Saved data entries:
[Start of section]
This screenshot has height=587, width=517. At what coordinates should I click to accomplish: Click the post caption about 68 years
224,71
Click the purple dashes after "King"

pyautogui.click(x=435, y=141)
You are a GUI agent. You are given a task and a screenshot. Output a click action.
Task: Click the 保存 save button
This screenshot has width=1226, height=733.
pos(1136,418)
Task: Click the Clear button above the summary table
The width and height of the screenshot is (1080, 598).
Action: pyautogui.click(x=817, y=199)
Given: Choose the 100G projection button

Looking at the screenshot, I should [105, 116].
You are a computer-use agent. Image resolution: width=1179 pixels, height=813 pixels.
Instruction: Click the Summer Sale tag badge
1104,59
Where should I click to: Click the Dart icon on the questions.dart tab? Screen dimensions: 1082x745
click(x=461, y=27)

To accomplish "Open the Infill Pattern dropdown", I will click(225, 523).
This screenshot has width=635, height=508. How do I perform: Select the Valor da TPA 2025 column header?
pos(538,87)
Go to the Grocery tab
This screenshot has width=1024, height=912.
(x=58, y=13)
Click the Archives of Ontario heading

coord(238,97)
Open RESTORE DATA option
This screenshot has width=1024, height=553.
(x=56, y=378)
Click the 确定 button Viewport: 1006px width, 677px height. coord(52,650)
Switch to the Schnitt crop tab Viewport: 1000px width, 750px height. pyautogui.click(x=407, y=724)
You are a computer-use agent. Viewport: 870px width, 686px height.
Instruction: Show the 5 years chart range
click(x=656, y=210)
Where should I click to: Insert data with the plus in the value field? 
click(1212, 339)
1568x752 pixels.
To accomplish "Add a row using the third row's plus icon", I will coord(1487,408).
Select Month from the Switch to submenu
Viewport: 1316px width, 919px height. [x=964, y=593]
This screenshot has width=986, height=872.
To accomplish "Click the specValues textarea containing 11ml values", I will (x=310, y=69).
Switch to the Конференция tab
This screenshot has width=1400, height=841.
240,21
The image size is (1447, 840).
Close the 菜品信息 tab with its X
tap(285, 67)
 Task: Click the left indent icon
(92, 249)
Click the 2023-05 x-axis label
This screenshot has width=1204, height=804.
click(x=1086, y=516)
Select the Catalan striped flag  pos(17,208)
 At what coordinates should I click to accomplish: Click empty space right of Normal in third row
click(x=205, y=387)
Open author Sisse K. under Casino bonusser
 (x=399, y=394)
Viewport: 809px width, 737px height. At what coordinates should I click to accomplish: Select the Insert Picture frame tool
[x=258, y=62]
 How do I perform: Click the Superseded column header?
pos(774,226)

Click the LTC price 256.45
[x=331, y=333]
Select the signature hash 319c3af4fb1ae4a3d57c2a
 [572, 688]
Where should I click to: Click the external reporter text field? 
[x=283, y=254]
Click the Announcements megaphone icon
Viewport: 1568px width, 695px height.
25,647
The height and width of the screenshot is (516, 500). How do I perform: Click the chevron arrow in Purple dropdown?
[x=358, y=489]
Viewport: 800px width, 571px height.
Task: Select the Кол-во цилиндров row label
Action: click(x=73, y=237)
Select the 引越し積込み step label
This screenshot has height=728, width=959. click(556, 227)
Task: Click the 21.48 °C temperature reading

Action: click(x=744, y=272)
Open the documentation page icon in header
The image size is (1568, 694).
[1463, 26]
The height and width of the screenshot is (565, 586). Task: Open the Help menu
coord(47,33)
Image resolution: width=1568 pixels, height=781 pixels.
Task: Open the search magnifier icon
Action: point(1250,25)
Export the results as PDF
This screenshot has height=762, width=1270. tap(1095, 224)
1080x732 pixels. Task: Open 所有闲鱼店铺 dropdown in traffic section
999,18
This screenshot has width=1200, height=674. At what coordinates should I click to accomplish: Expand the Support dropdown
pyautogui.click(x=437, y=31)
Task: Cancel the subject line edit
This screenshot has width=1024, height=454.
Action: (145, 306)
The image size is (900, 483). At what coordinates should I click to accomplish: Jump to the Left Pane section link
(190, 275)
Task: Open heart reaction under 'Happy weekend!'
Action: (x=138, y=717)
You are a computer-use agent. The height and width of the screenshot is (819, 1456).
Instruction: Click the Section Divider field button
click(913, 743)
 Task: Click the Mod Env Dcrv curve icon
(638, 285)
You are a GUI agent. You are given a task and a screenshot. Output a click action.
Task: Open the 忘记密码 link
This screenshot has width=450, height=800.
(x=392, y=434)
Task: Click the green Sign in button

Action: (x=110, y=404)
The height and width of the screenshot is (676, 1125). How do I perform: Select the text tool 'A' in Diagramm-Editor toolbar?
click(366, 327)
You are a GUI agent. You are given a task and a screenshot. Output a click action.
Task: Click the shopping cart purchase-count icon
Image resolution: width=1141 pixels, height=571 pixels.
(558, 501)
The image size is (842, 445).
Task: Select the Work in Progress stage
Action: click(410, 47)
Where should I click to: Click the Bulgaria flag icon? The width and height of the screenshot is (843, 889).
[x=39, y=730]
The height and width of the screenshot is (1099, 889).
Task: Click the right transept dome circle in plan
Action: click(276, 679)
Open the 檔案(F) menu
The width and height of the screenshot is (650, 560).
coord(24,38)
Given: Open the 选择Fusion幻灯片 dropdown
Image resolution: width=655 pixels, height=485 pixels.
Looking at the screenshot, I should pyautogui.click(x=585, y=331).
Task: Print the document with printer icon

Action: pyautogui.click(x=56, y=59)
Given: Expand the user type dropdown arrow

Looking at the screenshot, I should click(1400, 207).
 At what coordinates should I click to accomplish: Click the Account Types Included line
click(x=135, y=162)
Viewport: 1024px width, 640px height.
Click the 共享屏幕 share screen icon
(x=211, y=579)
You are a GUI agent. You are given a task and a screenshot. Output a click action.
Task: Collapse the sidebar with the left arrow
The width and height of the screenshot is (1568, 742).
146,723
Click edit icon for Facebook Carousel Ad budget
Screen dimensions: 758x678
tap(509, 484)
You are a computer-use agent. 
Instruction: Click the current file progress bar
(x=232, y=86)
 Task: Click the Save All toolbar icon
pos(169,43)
[End of section]
- EXERCISE DIRECTIONS: Across the records, how many lines carry the word "computer"? The answer should be a number alone.

- RESPONSE AREA: 4